(Beginning of Information given)

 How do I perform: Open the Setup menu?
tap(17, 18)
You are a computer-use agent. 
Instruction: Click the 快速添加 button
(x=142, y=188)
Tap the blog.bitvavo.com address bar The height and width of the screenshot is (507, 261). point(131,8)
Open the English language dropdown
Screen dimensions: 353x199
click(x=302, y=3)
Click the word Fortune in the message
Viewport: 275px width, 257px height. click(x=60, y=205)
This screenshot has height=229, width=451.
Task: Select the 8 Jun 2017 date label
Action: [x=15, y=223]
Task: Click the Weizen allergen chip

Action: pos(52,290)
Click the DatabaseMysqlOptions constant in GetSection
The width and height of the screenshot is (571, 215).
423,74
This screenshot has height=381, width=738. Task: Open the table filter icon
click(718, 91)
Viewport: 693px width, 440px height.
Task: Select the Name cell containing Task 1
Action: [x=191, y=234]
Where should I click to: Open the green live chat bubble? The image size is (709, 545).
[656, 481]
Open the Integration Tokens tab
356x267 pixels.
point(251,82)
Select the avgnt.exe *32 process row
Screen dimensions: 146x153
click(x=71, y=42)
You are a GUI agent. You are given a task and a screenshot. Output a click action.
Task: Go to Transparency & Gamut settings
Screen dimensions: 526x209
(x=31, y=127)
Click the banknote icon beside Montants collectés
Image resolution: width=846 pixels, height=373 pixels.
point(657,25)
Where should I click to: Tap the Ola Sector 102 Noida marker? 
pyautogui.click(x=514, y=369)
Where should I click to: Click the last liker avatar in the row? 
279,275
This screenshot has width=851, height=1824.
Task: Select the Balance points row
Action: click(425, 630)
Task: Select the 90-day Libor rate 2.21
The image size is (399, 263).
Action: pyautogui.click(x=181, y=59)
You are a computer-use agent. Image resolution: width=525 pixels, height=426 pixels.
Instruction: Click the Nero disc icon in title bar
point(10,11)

(End of Information given)

Work item:
Your answer should be the records above, set down exactly.

Written solution:
 How do I perform: Open the Setup menu?
tap(17, 18)
You are a computer-use agent. 
Instruction: Click the 快速添加 button
(x=142, y=188)
Tap the blog.bitvavo.com address bar The height and width of the screenshot is (507, 261). point(131,8)
Open the English language dropdown
Screen dimensions: 353x199
click(x=302, y=3)
Click the word Fortune in the message
Viewport: 275px width, 257px height. click(x=60, y=205)
This screenshot has height=229, width=451.
Task: Select the 8 Jun 2017 date label
Action: [x=15, y=223]
Task: Click the Weizen allergen chip

Action: pos(52,290)
Click the DatabaseMysqlOptions constant in GetSection
The width and height of the screenshot is (571, 215).
423,74
This screenshot has height=381, width=738. Task: Open the table filter icon
click(718, 91)
Viewport: 693px width, 440px height.
Task: Select the Name cell containing Task 1
Action: [x=191, y=234]
Where should I click to: Open the green live chat bubble? The image size is (709, 545).
[656, 481]
Open the Integration Tokens tab
356x267 pixels.
point(251,82)
Select the avgnt.exe *32 process row
Screen dimensions: 146x153
click(x=71, y=42)
You are a GUI agent. You are given a task and a screenshot. Output a click action.
Task: Go to Transparency & Gamut settings
Screen dimensions: 526x209
(x=31, y=127)
Click the banknote icon beside Montants collectés
Image resolution: width=846 pixels, height=373 pixels.
point(657,25)
Where should I click to: Tap the Ola Sector 102 Noida marker? 
pyautogui.click(x=514, y=369)
Where should I click to: Click the last liker avatar in the row? 
279,275
This screenshot has width=851, height=1824.
Task: Select the Balance points row
Action: click(425, 630)
Task: Select the 90-day Libor rate 2.21
The image size is (399, 263).
Action: pyautogui.click(x=181, y=59)
You are a computer-use agent. Image resolution: width=525 pixels, height=426 pixels.
Instruction: Click the Nero disc icon in title bar
point(10,11)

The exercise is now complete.